LONDON (AP) – The lost and distressed whale stranded in the River Thames died last Saturday as rescue workers ferried it on a rusting salvage barge in an effort to release it in the open sea, an animal rights group said.
The 20-foot-long Northern bottlenose whale had been lifted onto a barge by rescuers and was being taken downriver toward the North Sea when it suffered convulsions and died, the Royal Society for the Prevention of Cruelty to Animals said.
The whale struggled with the effects of being out of the water as it was ferried toward the Thames Estuary, officials said.
“It was a brave, valiant, but ultimately tragic effort to get the whale to safety,” said RSPCA scientific officer Leila Sadler.
Swaddled in blankets on the barge, the marine mammal – watched by thousands in London as it spent two days swimming up the murky river past some of the capital’s most famous landmarks – had shown signs of increasing stress and stiffening muscles, an indicator it was in serious difficulty.
“The animal suffered a series of convulsions at around 7 p.m. (2 p.m. EST) and died,” Sadler said. “It was already dehydrated, hadn’t been feeding and the being out of the water would have, in effect, shriveled the animal’s internal organs.
“It was essential to try to take the whale out to sea on the barge – but there was always the risk this would happen,” he said.
A crowd of 3,000 people at Albert Bridge in south London had cheered and applauded as the whale was tethered to a sling and lifted by a crane onto the barge Crossness. Rescue crews were heading toward Margate, on the southern English coast, where they hoped to let the whale back out to sea.
“There was a real chance that the rescue attempt could have succeeded, but these type of mammals are very prone to the effects of stress and I’m afraid it all became too much,” said Tony Woodley, spokesman for the British Divers Marine Life Rescue group, which led the rescue attempt.
“It was always going to be a race against time to get it to the ocean, especially with the effect being out of the water has on a whale’s body.”
A veterinarian will conduct a necropsy aboard the salvage vessel to determine the cause of death.
“All the crew on the barge are shattered by the death,” Woodley said. “They were tired and exhausted but had been determined to do everything they could to get the whale to safety. It really is a terrible shame.”
Experts had warned earlier that the Northern bottlenose whale, normally found in the cold North Atlantic, may not survive.
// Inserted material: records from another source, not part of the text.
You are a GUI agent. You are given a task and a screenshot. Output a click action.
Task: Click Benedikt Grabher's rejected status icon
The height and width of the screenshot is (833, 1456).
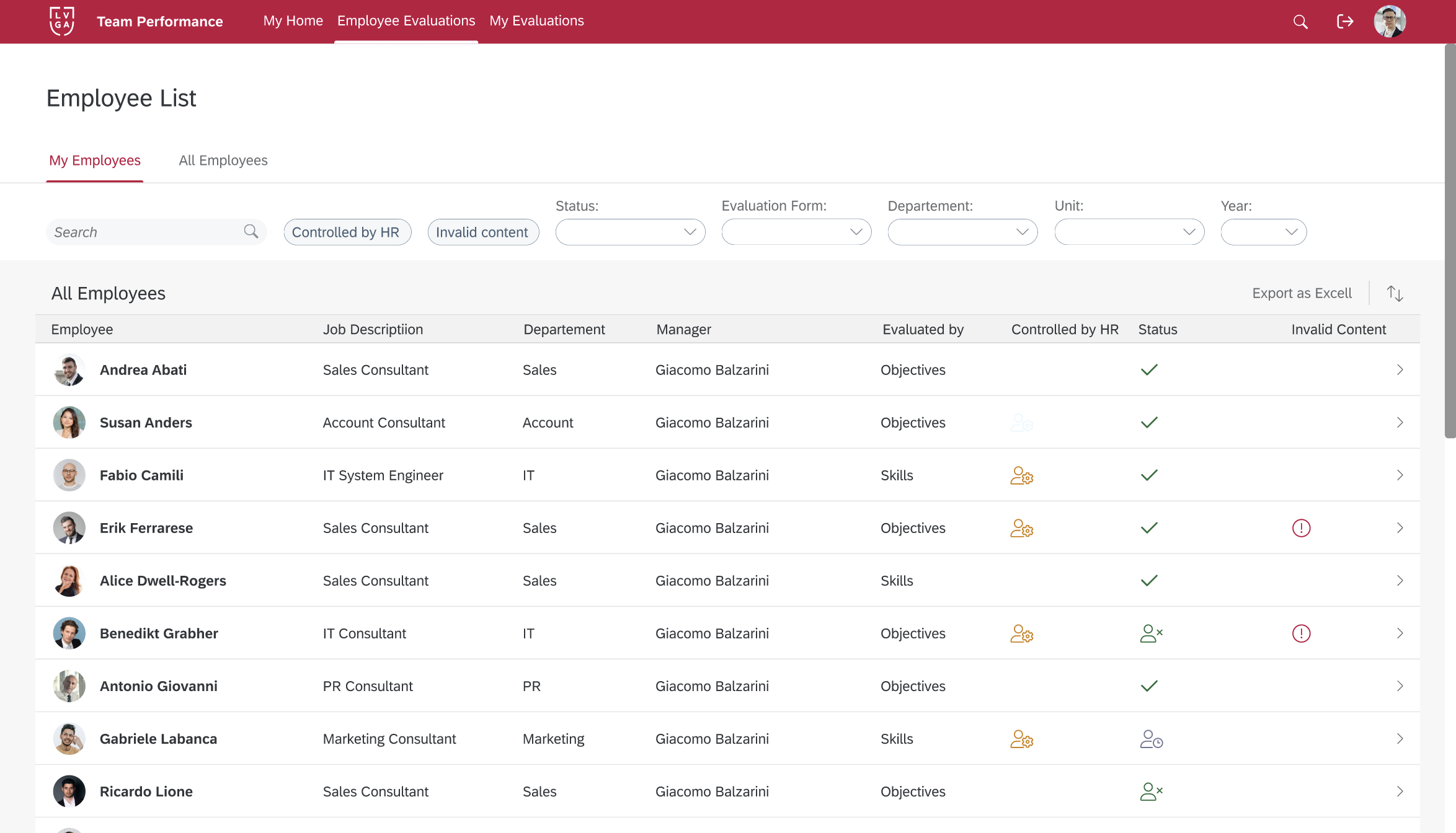click(x=1151, y=633)
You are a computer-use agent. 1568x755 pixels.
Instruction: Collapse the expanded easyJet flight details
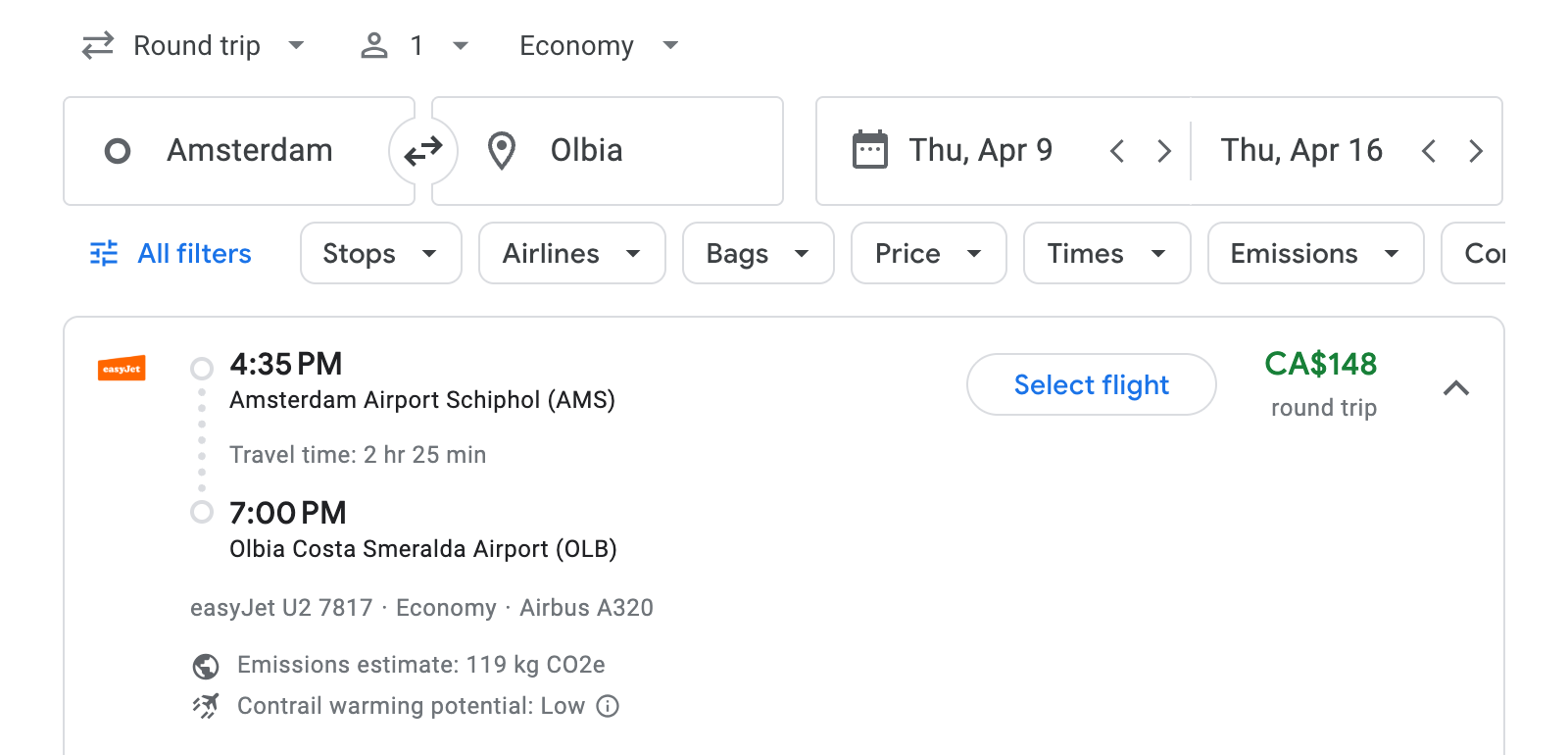point(1458,388)
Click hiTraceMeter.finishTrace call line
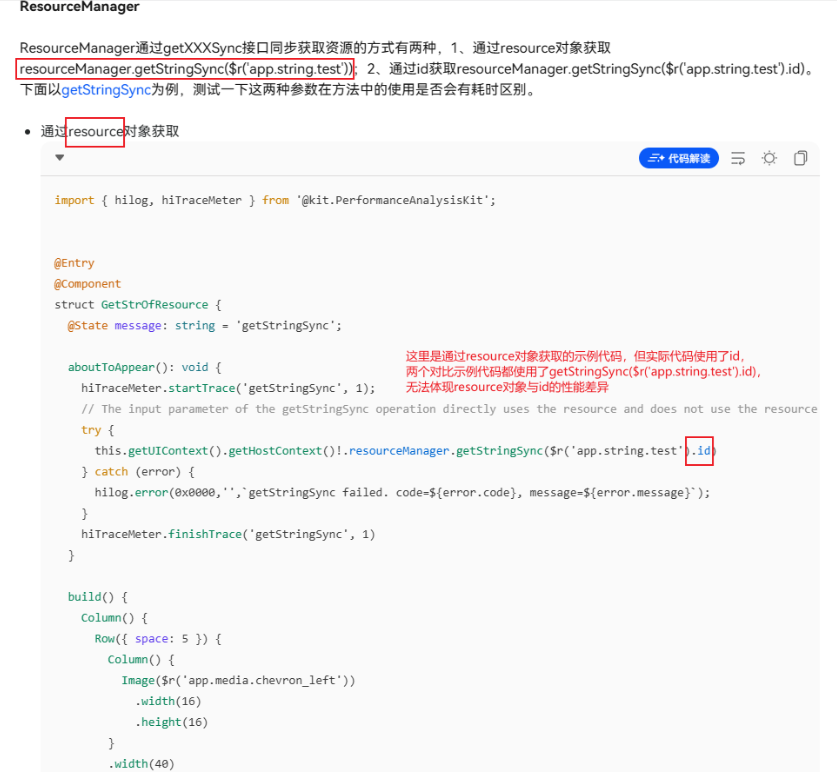Screen dimensions: 837x772 228,534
Witnesses said the mammal’s snout was bloodied, and photos appeared to show damage to one of its eyes and a number of cuts on its torso.
Earlier, veterinarians and rescuers waded into the river near Albert Bridge to assist the whale, taking medical tests and attaching an inflatable pontoon to the animal as Londoners jammed the riverbanks to watch the drama. Blood samples were being tested at a nearby hospital.
The Northern bottlenose whale – the first seen in the river since record keeping started in 1913 – flailed through the Thames last Friday, passing Big Ben and the Houses of Parliament as hundreds of curious onlookers jammed the shoreline. The animal twice tried to beach itself.